== Task details ==
Print the data below exactly, but only the lines from the one containing "Image resolution: width=1024 pixels, height=550" down to the one containing "Given: Add a new view with + View", inclusive.

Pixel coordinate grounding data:
# # # # #
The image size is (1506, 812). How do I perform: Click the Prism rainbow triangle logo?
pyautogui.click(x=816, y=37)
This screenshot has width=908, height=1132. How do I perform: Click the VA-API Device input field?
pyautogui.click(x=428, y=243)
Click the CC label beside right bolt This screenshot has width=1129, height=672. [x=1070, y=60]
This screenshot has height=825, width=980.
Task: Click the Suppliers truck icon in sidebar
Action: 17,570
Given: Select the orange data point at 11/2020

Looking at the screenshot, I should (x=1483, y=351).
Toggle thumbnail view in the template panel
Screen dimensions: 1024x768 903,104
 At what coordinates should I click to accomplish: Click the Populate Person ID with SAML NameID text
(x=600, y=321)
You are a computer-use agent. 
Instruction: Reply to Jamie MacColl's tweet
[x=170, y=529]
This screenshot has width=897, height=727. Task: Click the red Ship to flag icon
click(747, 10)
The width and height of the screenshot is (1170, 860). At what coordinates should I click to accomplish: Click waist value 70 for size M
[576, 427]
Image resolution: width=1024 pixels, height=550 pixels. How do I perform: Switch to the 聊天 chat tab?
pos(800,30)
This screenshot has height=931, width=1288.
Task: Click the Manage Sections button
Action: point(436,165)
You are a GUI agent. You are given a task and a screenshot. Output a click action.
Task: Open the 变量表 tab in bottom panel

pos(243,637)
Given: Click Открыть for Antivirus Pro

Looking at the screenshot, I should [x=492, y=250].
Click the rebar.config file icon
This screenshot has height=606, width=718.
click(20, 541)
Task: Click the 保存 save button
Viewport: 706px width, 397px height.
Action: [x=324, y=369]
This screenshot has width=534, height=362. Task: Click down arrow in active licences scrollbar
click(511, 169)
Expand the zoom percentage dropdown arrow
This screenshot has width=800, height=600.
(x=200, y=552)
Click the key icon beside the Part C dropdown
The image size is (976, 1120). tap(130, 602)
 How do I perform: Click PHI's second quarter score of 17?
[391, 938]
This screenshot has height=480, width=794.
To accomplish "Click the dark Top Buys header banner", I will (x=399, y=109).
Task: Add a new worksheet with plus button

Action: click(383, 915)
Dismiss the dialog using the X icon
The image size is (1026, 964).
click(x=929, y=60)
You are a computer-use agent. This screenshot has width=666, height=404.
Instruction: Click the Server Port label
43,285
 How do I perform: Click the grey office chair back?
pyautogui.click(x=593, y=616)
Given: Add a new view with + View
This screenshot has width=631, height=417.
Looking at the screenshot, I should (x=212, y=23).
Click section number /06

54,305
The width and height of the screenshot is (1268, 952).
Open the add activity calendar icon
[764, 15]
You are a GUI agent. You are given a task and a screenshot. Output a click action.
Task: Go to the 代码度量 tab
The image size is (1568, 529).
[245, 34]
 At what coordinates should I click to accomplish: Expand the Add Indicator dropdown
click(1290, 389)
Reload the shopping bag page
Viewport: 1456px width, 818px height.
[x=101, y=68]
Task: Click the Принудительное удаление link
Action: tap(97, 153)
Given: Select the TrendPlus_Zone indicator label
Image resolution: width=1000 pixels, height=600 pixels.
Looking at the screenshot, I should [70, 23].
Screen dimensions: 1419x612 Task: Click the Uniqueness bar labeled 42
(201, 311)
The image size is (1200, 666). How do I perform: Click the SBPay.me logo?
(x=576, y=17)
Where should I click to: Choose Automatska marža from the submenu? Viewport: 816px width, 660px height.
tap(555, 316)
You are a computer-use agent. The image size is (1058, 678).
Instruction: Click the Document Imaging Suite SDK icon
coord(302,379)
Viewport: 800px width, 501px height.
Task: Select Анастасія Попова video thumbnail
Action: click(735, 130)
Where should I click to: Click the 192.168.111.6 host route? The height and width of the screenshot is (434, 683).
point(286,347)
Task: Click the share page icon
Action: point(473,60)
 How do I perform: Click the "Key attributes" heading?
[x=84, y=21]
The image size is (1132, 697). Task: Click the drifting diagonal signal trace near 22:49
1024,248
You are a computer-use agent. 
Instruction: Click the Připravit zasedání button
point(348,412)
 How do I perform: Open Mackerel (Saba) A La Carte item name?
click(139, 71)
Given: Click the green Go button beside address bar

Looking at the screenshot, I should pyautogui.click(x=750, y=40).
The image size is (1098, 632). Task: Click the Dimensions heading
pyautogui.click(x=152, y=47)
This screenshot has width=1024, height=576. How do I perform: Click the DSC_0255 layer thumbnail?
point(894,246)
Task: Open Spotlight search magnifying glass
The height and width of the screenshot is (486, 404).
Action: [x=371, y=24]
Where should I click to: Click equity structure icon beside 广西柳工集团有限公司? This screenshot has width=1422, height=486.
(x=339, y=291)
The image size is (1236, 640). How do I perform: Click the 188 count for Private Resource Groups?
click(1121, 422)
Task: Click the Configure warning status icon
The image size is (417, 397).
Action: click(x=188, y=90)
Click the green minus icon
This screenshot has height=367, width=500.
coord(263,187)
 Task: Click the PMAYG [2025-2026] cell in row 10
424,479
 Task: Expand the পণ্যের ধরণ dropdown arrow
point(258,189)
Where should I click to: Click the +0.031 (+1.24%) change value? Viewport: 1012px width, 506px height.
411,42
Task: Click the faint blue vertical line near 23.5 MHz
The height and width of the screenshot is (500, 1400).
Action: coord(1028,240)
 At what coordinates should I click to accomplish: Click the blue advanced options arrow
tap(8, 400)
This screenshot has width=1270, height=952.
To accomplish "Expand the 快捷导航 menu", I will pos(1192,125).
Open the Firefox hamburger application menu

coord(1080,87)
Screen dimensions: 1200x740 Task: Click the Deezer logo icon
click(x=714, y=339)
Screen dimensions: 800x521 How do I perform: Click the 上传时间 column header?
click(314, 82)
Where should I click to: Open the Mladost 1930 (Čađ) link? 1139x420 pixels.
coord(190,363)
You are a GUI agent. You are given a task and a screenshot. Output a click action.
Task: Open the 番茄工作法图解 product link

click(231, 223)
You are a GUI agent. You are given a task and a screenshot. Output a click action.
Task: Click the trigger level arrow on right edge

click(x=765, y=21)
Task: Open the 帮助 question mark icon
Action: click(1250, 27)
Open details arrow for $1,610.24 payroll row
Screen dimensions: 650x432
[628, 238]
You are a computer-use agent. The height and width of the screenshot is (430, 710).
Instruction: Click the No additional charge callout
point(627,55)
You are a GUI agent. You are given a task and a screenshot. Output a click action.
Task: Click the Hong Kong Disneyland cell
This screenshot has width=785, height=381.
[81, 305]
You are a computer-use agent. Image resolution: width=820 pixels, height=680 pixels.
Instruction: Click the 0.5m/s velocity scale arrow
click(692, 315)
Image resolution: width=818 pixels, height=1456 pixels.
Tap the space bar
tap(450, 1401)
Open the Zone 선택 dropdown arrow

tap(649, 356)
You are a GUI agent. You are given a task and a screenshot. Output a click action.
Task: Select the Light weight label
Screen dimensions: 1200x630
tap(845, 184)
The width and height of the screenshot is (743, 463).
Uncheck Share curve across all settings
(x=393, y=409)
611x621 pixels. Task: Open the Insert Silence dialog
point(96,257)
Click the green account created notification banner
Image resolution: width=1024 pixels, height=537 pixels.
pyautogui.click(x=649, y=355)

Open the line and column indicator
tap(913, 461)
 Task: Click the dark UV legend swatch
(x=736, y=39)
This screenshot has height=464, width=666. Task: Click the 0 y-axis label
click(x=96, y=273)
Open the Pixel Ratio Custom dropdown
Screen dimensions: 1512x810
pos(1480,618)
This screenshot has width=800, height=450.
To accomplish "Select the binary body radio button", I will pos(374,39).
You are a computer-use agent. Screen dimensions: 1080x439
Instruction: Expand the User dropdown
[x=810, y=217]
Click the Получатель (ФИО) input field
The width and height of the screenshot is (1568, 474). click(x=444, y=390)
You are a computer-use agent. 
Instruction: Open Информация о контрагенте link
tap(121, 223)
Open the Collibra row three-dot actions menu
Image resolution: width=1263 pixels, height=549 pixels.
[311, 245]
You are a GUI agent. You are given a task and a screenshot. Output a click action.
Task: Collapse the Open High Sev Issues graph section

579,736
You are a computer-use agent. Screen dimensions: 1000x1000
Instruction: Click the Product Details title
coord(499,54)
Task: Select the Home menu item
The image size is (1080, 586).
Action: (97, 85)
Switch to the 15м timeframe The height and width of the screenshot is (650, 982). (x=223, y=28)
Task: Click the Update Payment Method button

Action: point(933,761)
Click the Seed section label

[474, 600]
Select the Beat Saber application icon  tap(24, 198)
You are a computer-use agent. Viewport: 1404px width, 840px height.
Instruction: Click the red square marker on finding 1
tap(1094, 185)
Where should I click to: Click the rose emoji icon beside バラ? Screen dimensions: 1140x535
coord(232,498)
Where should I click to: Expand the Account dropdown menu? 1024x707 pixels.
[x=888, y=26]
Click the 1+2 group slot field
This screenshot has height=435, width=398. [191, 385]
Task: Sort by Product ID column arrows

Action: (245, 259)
# # # # #
== Reply to the task ==
Image resolution: width=1024 pixels, height=550 pixels. How do I perform: Switch to the 聊天 chat tab?
pos(800,30)
This screenshot has height=931, width=1288.
Task: Click the Manage Sections button
Action: point(436,165)
You are a GUI agent. You are given a task and a screenshot. Output a click action.
Task: Open the 变量表 tab in bottom panel

pos(243,637)
Given: Click Открыть for Antivirus Pro

Looking at the screenshot, I should [x=492, y=250].
Click the rebar.config file icon
This screenshot has height=606, width=718.
click(20, 541)
Task: Click the 保存 save button
Viewport: 706px width, 397px height.
Action: [x=324, y=369]
This screenshot has width=534, height=362. Task: Click down arrow in active licences scrollbar
click(511, 169)
Expand the zoom percentage dropdown arrow
This screenshot has width=800, height=600.
(x=200, y=552)
Click the key icon beside the Part C dropdown
The image size is (976, 1120). tap(130, 602)
 How do I perform: Click PHI's second quarter score of 17?
[391, 938]
This screenshot has height=480, width=794.
To accomplish "Click the dark Top Buys header banner", I will (x=399, y=109).
Task: Add a new worksheet with plus button

Action: click(383, 915)
Dismiss the dialog using the X icon
The image size is (1026, 964).
click(x=929, y=60)
You are a computer-use agent. This screenshot has width=666, height=404.
Instruction: Click the Server Port label
43,285
 How do I perform: Click the grey office chair back?
pyautogui.click(x=593, y=616)
Given: Add a new view with + View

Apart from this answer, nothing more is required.